Expression of type 1 cytokines is crucial for defense against intracellular microorganisms and for development of delayed-type hypersensitivity reactions. Type 1 T cells produce IFN-γ, the principle mediator of subsequent type 1-associated immune responses. Expression of IFN-γ is strictly regulated by other cytokines (4): IL-12 was initially identified as an inducer of IFN-γ expression (5); subsequently, several other cytokines were also found to contribute to this regulation, namely IL-15, IL-18, IL-21, IL-23, and IL-27, which act separately or in combination to induce type 1 cytokine responses (4, 6). Within this group of IFN-γ-inducing cytokines, IL-23 and IL-27 exhibit structural and functional similarities to IL-12. However, they differ in the timing of their contribution to the type 1 responses; IL-27 is known to be important in the early expansion of naive T cells and IFN-γ expression by these cells, whereas IL-23 only acts on memory T cells to induce IFN-γ expression, suggesting that IL-23 might be important in the maintenance of immune responses (4). The IL-23 heterodimer is formed by the combination of the p19 and p40 subunits and possesses the most structural similarity to IL-12, compared with other IFN-γ-inducers. The p40 subunit of IL-23 is shared with IL-12, whereas the unique IL-23 p19 molecule resembles to the IL-12-specific p35 subunit. In addition to their structural similarity, IL-12 and IL-23 both act through specific receptors that share a common IL-12β1 chain (7). Human keratinocytes produce both subunits of the IL-12 heterodimer, allowing these cells to promote type 1 T cell responses (8); however, it is as yet not known whether keratinocytes also express the IL-23 p19 subunit.
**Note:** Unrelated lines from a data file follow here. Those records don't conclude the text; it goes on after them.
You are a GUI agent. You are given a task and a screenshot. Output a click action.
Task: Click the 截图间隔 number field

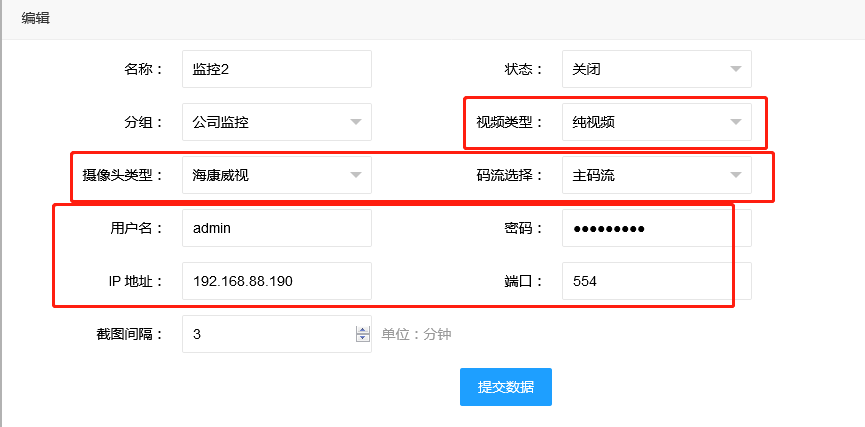pos(266,334)
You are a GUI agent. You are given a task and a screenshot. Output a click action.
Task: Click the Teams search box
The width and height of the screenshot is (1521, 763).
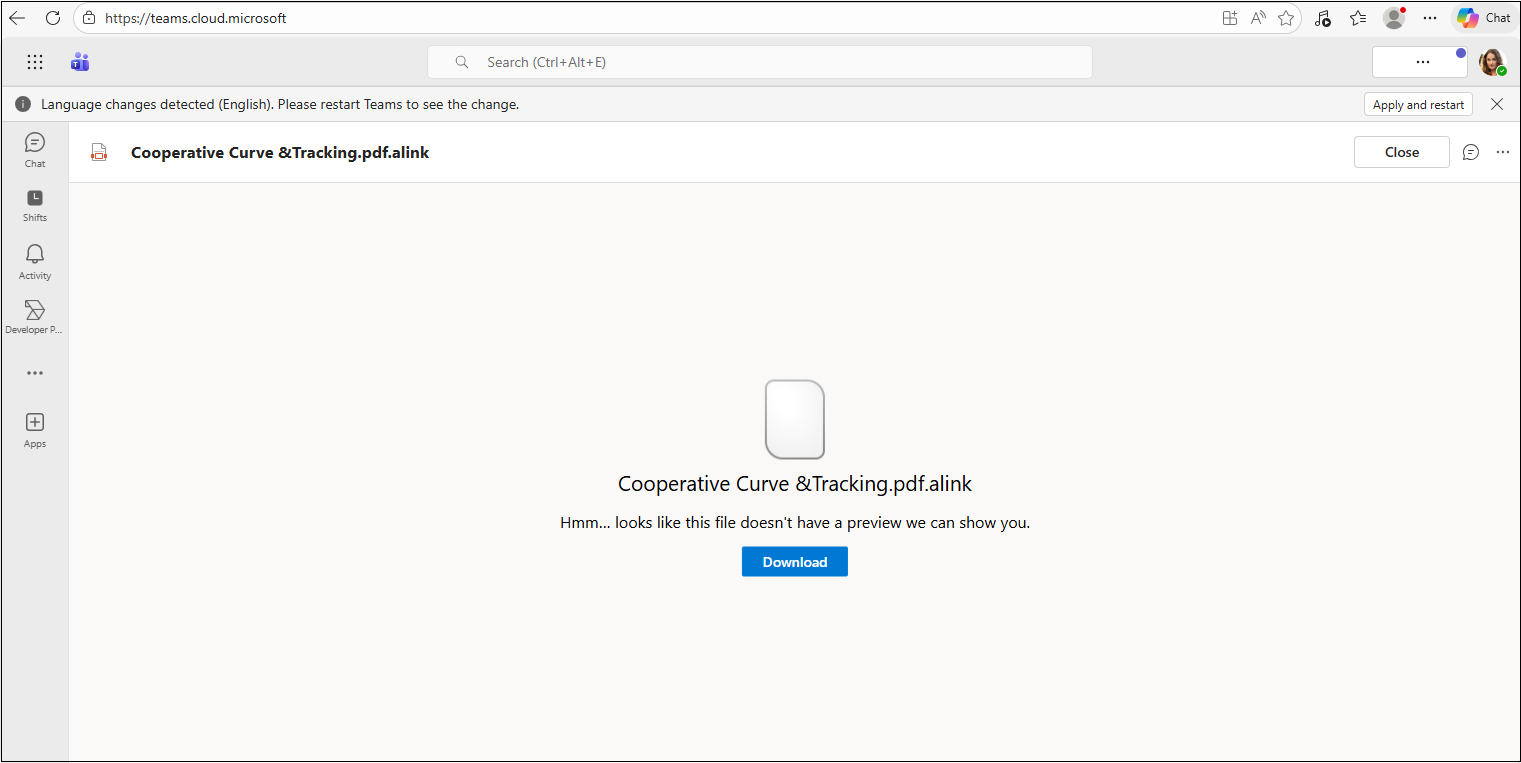(760, 62)
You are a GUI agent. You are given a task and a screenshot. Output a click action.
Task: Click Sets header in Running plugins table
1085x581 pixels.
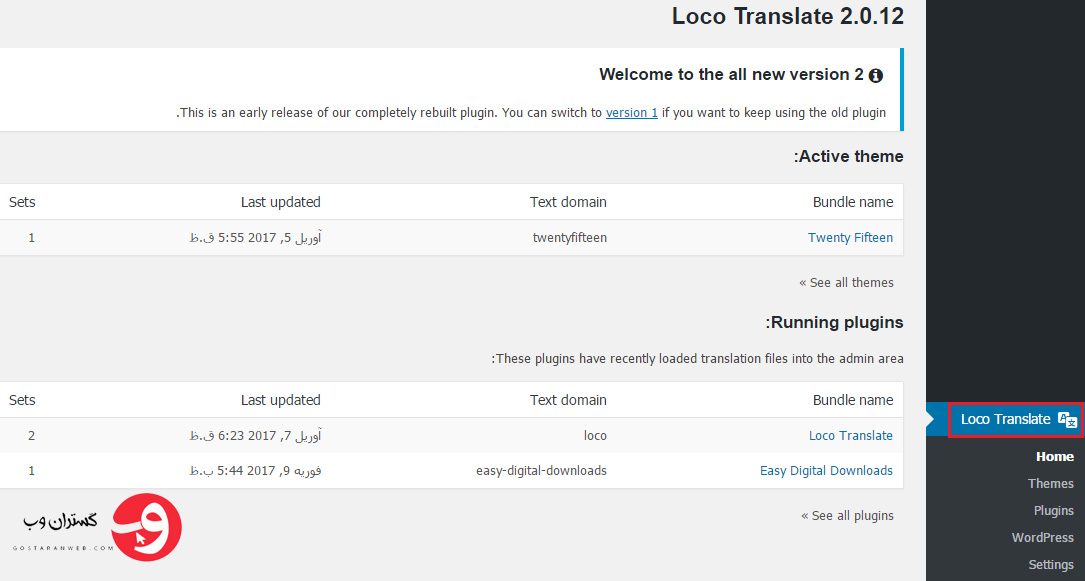22,400
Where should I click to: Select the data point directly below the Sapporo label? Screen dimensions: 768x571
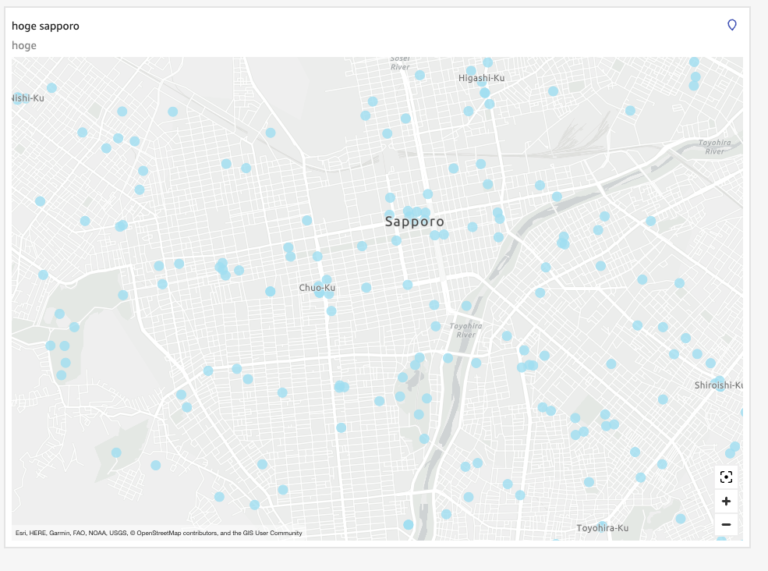coord(396,240)
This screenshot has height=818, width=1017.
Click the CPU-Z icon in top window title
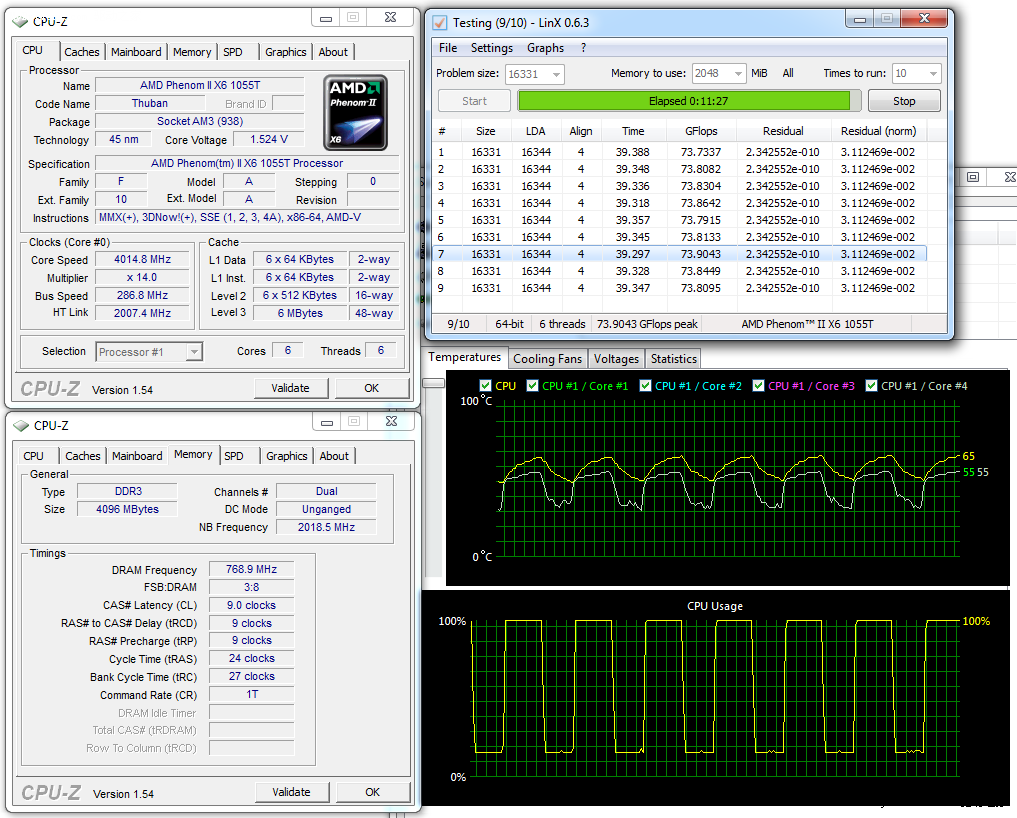click(x=21, y=20)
It has been suggested that the expression of IL-12 might play an important role in certain inflammatory skin diseases (9, 10). Psoriasis vulgaris is a chronic inflammatory type 1 cytokine-related cutaneous disease, which is characterized by infiltrates of activated memory T cells that have a high IFN-γ expression (11). An enhanced expression of IL-12 mRNA and protein was found in psoriatic lesional skin, compared with nonlesional and normal skin, and a causative relationship to the high IFN-γ expression in lesional skin was suggested (12). Considering that IL-23, not IL-12, preferentially activates memory T cells (7) and the fact that activated proliferating memory T cells are abundantly present in psoriasis lesions (13), we proposed that IL-23 rather than IL-12 would play a major role in the sustained inflammatory reaction taking place in psoriasis plaques. This consideration prompted us to investigate the expression of IL-23 p19 in normal and lesional psoriatic skin. Special attention was paid to keratinocytes because mutual interaction and activation of keratinocytes and T cells is thought to be responsible for the perpetuation of the inflammatory process in the psoriatic lesions (14).

In this study, we show that human keratinocytes constitutively express mRNA for the two subunits of IL-23 and demonstrate that these cells are able to secrete the IL-23 heterodimer, which turned out to enhance the IFN-γ expression by memory T cells. Specific staining for IL-23 in cryostat sections confirmed the expression of this cytokine by keratinocytes in situ, and furthermore, IL-23 expression appeared to be significantly stronger in psoriatic skin compared with normal skin. Double-staining experiments indicated that Langerhans cells, dermal DC, and macrophages can also express IL-23.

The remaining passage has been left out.